In Bezug auf das Wachstum des Stromverbrauchs sieht es in Jordanien gemischt aus. Die gesamte Pro-Kopf-Stromproduktion liegt 2022 bei 2011 kWh, was einen Rückgang von etwa 12 % gegenüber dem Rekordhoch im Jahr 2012 darstellt. In Bezug auf kohlenstoffarme Stromerzeugung ist jedoch ein positiver Trend zu verzeichnen; die Produktion stieg 2022 auf 464 kWh pro Person an, was einen leichten Anstieg im Vergleich zum Rekordjahr 2021 darstellt. Diese Diskrepanz zwischen einem Anstieg der kohlenstoffarmen Energie und einem Rückgang des Gesamtverbrauchs deutet darauf hin, dass auch die kohlenstoffarme Energieproduktion alleine nicht ausreicht, um eine wachsende Stromnachfrage zu decken.
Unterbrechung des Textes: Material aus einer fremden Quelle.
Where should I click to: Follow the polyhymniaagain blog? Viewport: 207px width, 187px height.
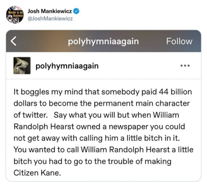[x=179, y=41]
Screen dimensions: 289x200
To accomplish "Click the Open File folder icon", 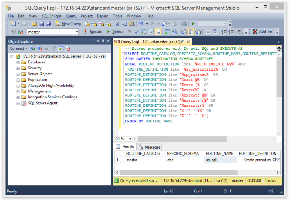I will click(x=34, y=24).
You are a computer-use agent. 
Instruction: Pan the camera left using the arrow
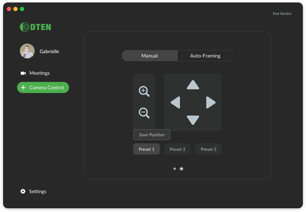tap(175, 102)
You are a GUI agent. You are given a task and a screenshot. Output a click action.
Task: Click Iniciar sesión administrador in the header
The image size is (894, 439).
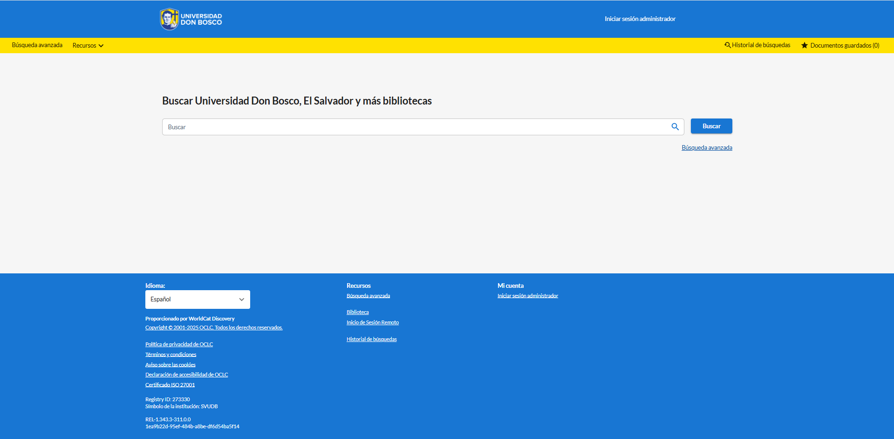pos(640,19)
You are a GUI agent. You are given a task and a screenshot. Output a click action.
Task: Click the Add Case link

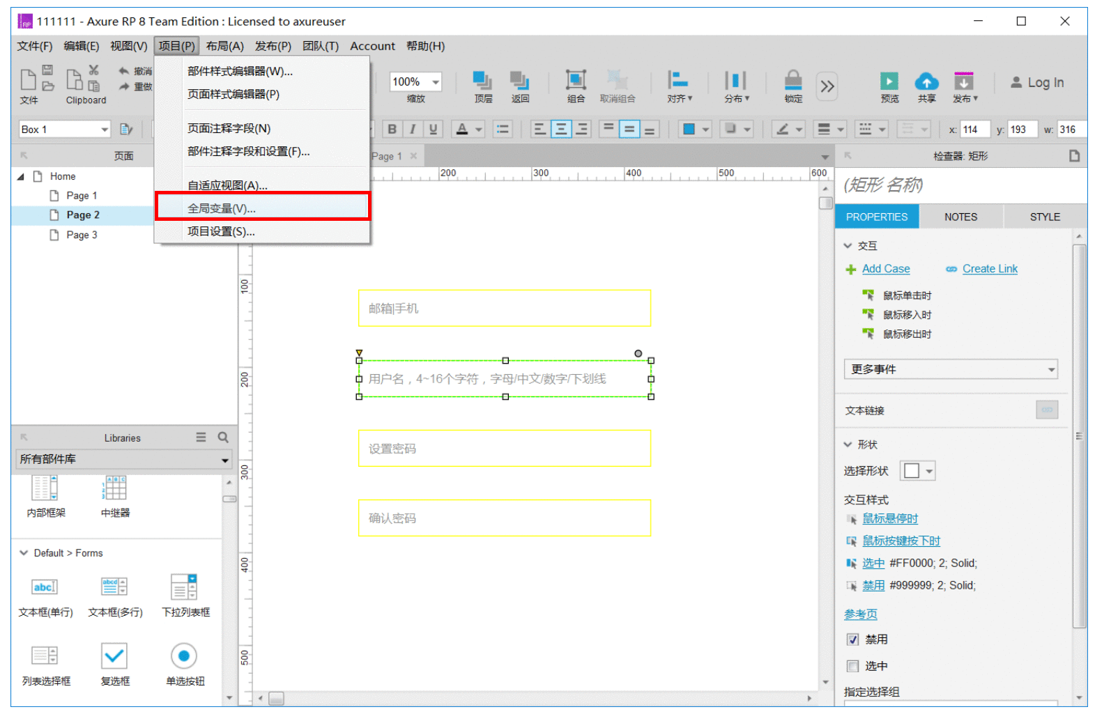pyautogui.click(x=886, y=269)
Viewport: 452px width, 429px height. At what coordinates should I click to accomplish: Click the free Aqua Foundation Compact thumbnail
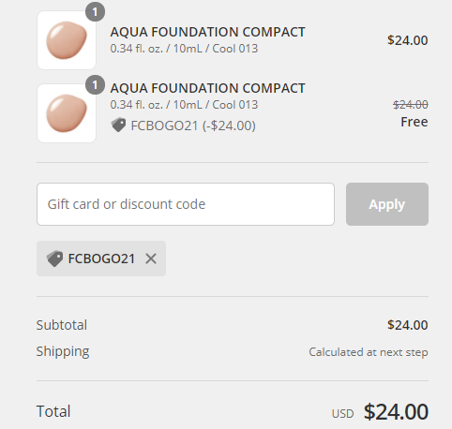[67, 113]
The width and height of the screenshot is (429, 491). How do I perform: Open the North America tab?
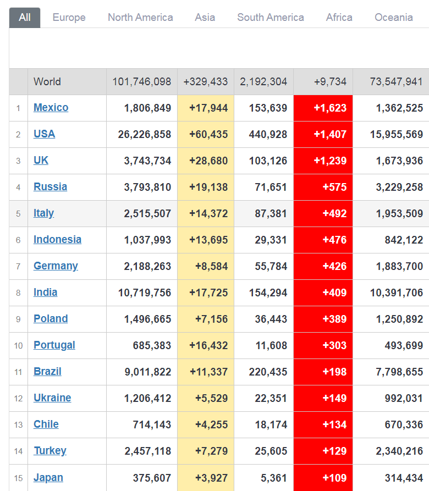140,18
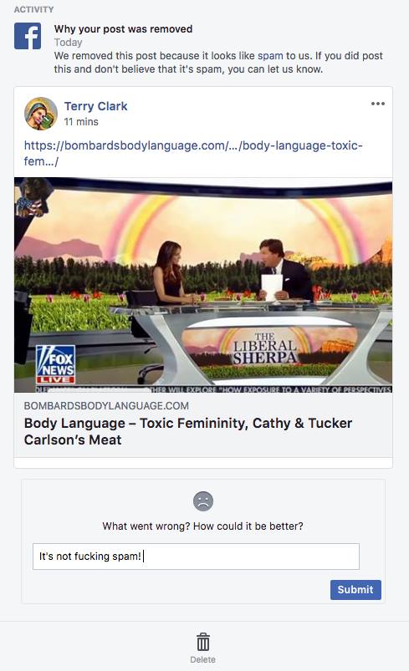Click the 'What went wrong?' prompt text
Screen dimensions: 409x671
[x=202, y=526]
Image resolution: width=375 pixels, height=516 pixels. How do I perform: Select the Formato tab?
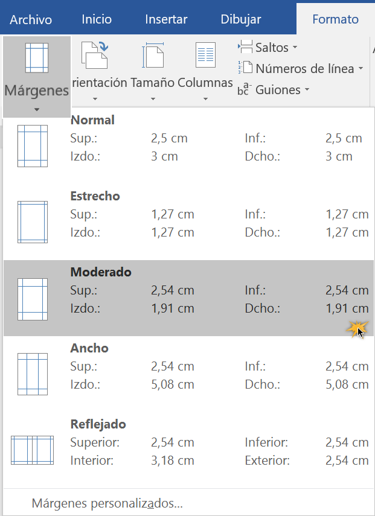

Es ist von entscheidender Bedeutung, die Kohlenstoffintensität der Energie weiter zu reduzieren und den Gesamtverbrauch zu steigern, um zukünftige Anforderungen an Elektrifizierung und technologisches Wachstum zu erfüllen.
Vorschläge
Um die kohlenstoffarme Stromerzeugung effizient zu steigern, sollte Jordanien seine bestehenden Kapazitäten im Bereich der Solarenergie ausbauen, da diese bereits einen erheblichen Anteil am Energiemix leisten. Zusätzlich könnte Jordanien Lehren aus Ländern ziehen, die erfolgreich in die Wind- und Kernenergie investiert haben. Dänemark und Iowa sind Beispiele für Staaten mit hohen Anteilen an Windenergie, während Länder wie Frankreich und die Slowakei Vorbilder für die Nutzung von Kernenergie sind. Angesichts der geografischen und klimatischen Ähnlichkeiten könnte Jordanien insbesondere von den Erfahrungen Nevadas profitieren, wo Solarenergie bereits ein Drittel der Stromproduktion ausmacht. Ein Ausbau sowohl der Solar- als auch der potenziellen Kernenergiestrukturen könnte als Strategie zur Erhöhung der Nachhaltigkeit und Energieunabhängigkeit dienen.
Geschichte
In den letzten Jahrzehnten hat Jordanien einen stetigen Ausbau der kohlenstoffarmen Energiequellen erlebt, insbesondere im Bereich der Wind- und Solarenergie. Während die Wasserkraft seit 1990 konstant blieb, verzeichnete die Windkraft ab 2015 einen Anstieg, gefolgt von der Solarenergie im Jahr 2016. Seitdem hat sich die Stromerzeugung aus Wind und Sonne kontinuierlich gesteigert, mit einem bemerkenswerten Zuwachs in den Jahren 2020 und 2021, in denen die Solarenergie um 0,8 TWh zunahm. Dieser Zuwachs verdeutlicht das Engagement Jordaniens für den Ausbau nachhaltiger Energiequellen. Allerdings ist noch Raum für eine intensivere Nutzung dieser umweltfreundlichen Technologien, um auf den drohenden Klimawandel zu reagieren und die Abhängigkeit von fossilen Brennstoffen weiter zu verringern. Der Fokus liegt darauf, eine saubere und nachhaltige Energieversorgung für die Zukunft sicherzustellen.